Atheist Creep Lawrence Krauss Becomes a Pariah in the Scientific Community
Posted on | February 28, 2018 | Comments Off on Atheist Creep Lawrence Krauss Becomes a Pariah in the Scientific Community
“When women come to me to warn me about what speakers to avoid at conferences or confide in me sexual harassment they’ve experienced, Lawrence Krauss is by far the most common name I hear.”
— Jen McCreight
Almost every prominent man in the atheist movement is a lecherous creep, according to women in the movement, who began publicly complaining about five years ago how they were constantly harassed and groped by the vile perverts who attend atheist conferences.
In 2013, I wrote about the notorious Lawrence Krauss, and figured that anyone who Googled his name would know what a creep he is, but it took years — and the #MeToo movement — before other journalists decided to investigate the accusations against Professor Krauss. Peter Aldhous, Azeen Ghorayshi and Virginia Hughes of BuzzFeed spent months working on their very detailed article about Professor Krauss, who teaches physics at Arizona State University. It turns out he may have left his previous job under duress:
Case Western Reserve University restricted star physicist Lawrence Krauss’s access to campus in 2009 because of a sexual harassment complaint, according to a report in BuzzFeed News.
But by the time the sanctions were put in place, Krauss had left for Arizona State University, BuzzFeed said. He was permitted to return to CWRU in 2009 for a colloquium.
The allegation at CWRU was among several reported by BuzzFeed News against Krauss in the last decade. . . .
Krauss came to CWRU in 1993 as chair of the Physics Department and hired some of the current physics faculty before stepping down as the chair in 2005.

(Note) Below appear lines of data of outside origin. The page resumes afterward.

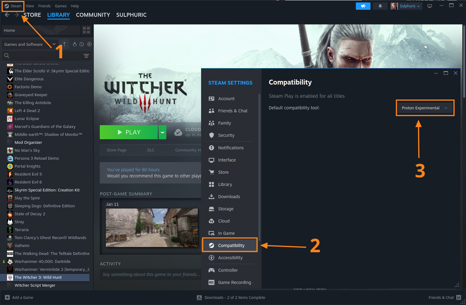Expand the arrow beside the Play button
This screenshot has height=305, width=466.
click(162, 132)
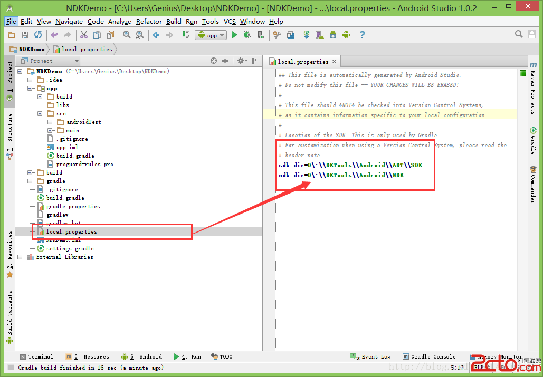Click the Scroll from Source target icon
Image resolution: width=543 pixels, height=377 pixels.
214,61
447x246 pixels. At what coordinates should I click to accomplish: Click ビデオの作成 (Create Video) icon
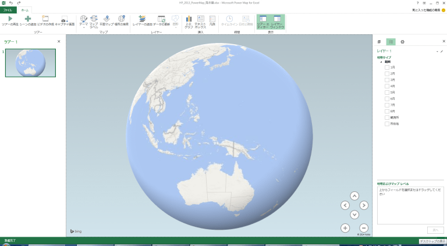click(46, 20)
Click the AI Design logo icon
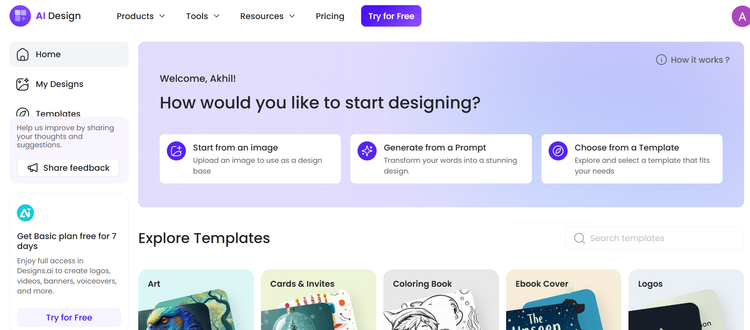This screenshot has height=330, width=750. [19, 16]
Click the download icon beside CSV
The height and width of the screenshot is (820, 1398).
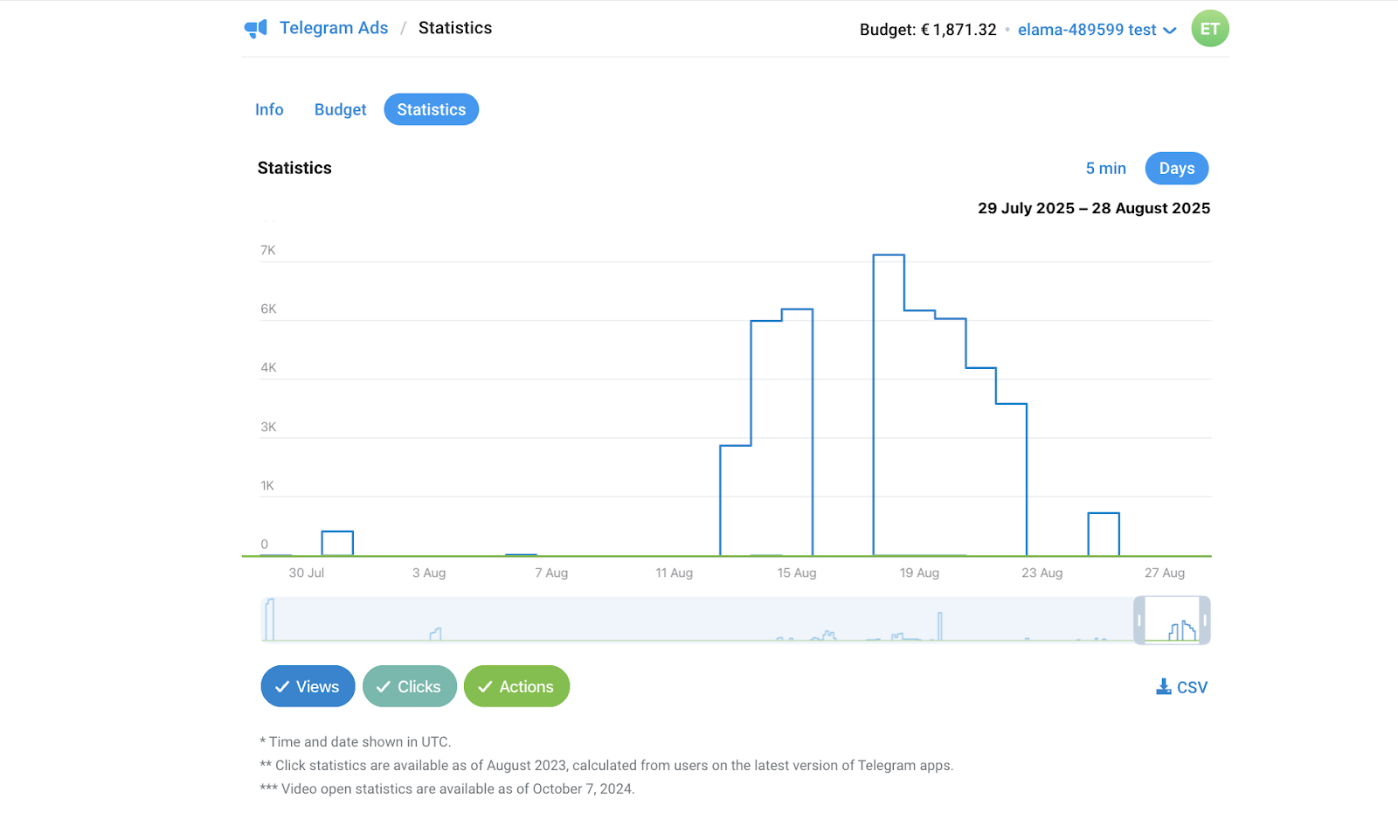[x=1163, y=687]
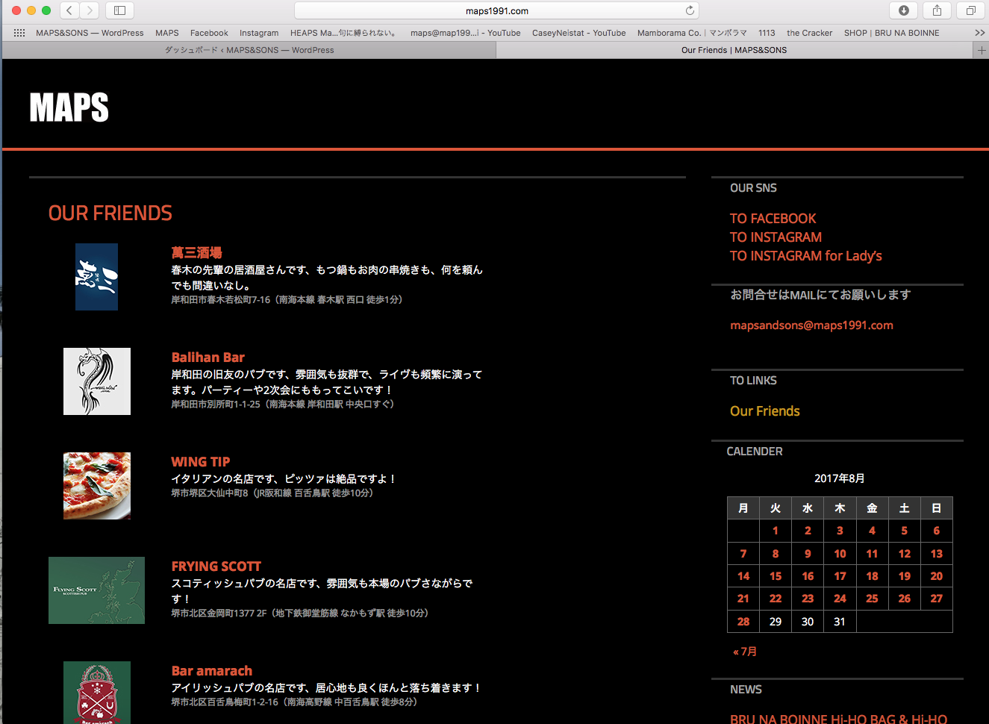Click the WING TIP pizza thumbnail
Screen dimensions: 989x724
pyautogui.click(x=97, y=486)
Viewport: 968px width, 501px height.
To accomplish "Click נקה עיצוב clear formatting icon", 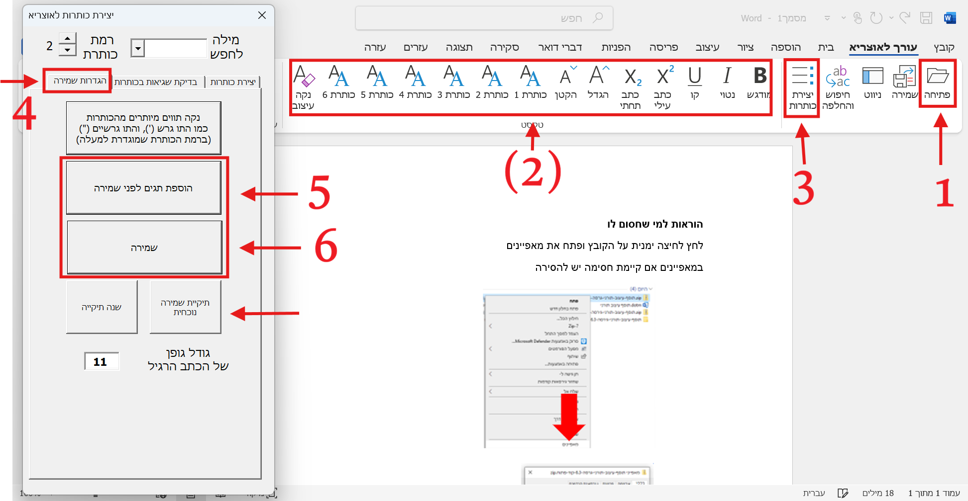I will coord(304,76).
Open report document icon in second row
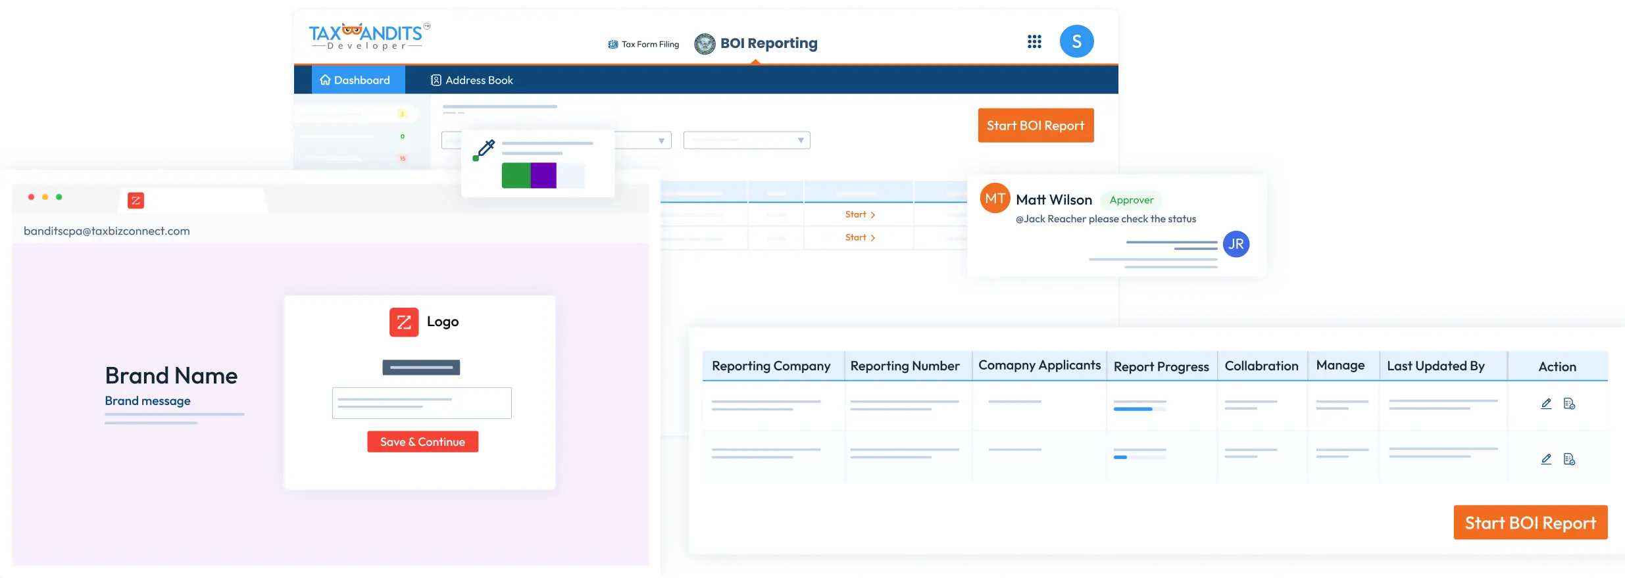The width and height of the screenshot is (1625, 578). click(x=1569, y=459)
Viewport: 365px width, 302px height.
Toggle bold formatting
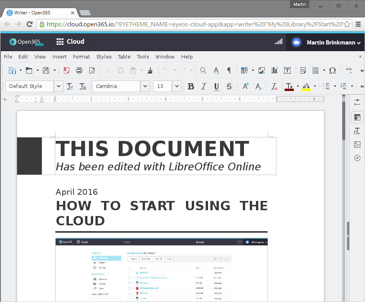[191, 86]
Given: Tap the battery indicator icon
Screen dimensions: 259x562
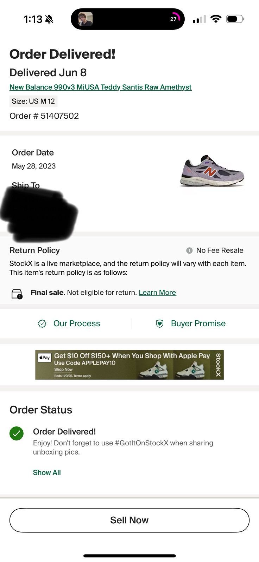Looking at the screenshot, I should 235,19.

In other words, Professor Krauss’s departure from Case Western may not have been entirely voluntary, but the accusations against him there were kept hush-hush and he made the move to Arizona State without any public scandal. Yet his reputation was very bad, even by the disreputable standards of the atheist community, and Rebecca Watson calls Professor Krauss “someone I’ve always known was extremely shady.”
Watson recommends the BuzzFeed article as “painstakingly researched,” including multiple women “reporting the same kind of sexual harassment from Lawrence Krauss over and over, all over the world.” Yet she says even this has not convinced the, uh, “denialists”:
Despite how well-researched it is, of course there are people falling over themselves to defend Krauss. These people have taken Occam’s Razor and thrown it in the garbage, because they think it’s more likely that all of these separate women decided independently to lie about Lawrence Krauss sexually harassing and assaulting them, than that Krauss did it.
Nevertheless, Professor Krauss is beginning to suffer consequences:
Several talks by Lawrence Krauss, a professor of physics at Arizona State University and a well-known skeptic, were canceled after BuzzFeed reported on allegations of sexual harassment against him. Krauss, who denies the claims, will not speak at the American Physical Society’s meeting in April, it announced Friday. The society “deplores harassment in all its forms and remains committed to ensuring a respectful and safe environment at its meetings,” it said in a statement. Among other appearances, Krauss’s book talk at Massachusetts Institute of Technology next month has been canceled.
Professor Krauss had been scheduled to appear last Friday with fellow atheists Sam Harris and Matt Dillahunty at a “Celebration of Science and Reason” in Phoenix, but after the BuzzFeed article was published, Professor Krauss was scratched from the agenda. How many more events will be cancelled before Professor Krauss becomes persona non grata? Hasn’t this exposure already irreparably damaged his reputation? He was once what passed for a “celebrity” in the atheist community — his books were popular and he got a good bit of media publicity — but those days are clearly over, and what does Professor Krauss have left now, except a teaching job in Arizona? He’s a washed-up has-been, and he probably won’t be invited to many conferences in the future.
Live by the “science,” die by the “science.”